Compiti
**a)** Elenca tutti i componenti del collegio dell'ordinanza il cui cognome inizia con la lettera C.
**b)** Ripeti il testo dell'ordinanza dalle parole "- Mario Rosario" fino alle parole "speciale, dell’anno 2012." comprese.
**c)** Secondo l'ordinanza, quale organo giudiziario ha promosso il giudizio di legittimità costituzionale?

Testo selezionato

ORDINANZA N. 285
ANNO 2012
REPUBBLICA ITALIANA
IN NOME DEL POPOLO ITALIANO
LA CORTE COSTITUZIONALE
composta dai signori:
- Alfonso QUARANTA Presidente
- Franco GALLO Giudice
- Luigi MAZZELLA ”
- Gaetano SILVESTRI ”
- Sabino CASSESE ”
- Giuseppe TESAURO ”
- Paolo Maria NAPOLITANO ”
- Giuseppe FRIGO ”
- Alessandro CRISCUOLO ”
- Paolo GROSSI ”
- Giorgio LATTANZI ”
- Aldo CAROSI ”
- Marta CARTABIA ”
- Sergio MATTARELLA ”
- Mario Rosario MORELLI ”
ha pronunciato la seguente
ORDINANZA
nel giudizio di legittimità costituzionale dell’articolo 649, terzo comma, del codice penale, promosso dal Tribunale di Alessandria nel procedimento penale a carico di B.L., con ordinanza depositata il 17 gennaio 2012, iscritta al n. 82 del registro ordinanze 2012 e pubblicata nella Gazzetta Ufficiale della Repubblica n. 20, prima serie speciale, dell’anno 2012.
Visto l’atto di intervento del Presidente del Consiglio dei ministri;
udito nella camera di consiglio del 10 ottobre 2012 il Giudice relatore Giorgio Lattanzi.

Righe di dati
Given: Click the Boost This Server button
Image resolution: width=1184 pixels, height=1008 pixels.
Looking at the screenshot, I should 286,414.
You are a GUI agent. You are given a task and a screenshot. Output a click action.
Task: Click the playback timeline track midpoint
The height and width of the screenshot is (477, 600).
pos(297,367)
==
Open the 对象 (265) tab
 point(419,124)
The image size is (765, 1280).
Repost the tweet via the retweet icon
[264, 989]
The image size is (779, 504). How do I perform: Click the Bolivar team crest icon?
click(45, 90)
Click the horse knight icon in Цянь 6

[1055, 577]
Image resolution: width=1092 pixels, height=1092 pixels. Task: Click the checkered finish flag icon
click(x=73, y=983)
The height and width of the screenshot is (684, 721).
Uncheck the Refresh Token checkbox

Soluzioni per compito
**a)** Sabino Cassese, Alessandro Criscuolo, Aldo Carosi, Marta Cartabia

**b)**
- Mario Rosario MORELLI ”
ha pronunciato la seguente
ORDINANZA
nel giudizio di legittimità costituzionale dell’articolo 649, terzo comma, del codice penale, promosso dal Tribunale di Alessandria nel procedimento penale a carico di B.L., con ordinanza depositata il 17 gennaio 2012, iscritta al n. 82 del registro ordinanze 2012 e pubblicata nella Gazzetta Ufficiale della Repubblica n. 20, prima serie speciale, dell’anno 2012.

**c)** Il Tribunale di Alessandria.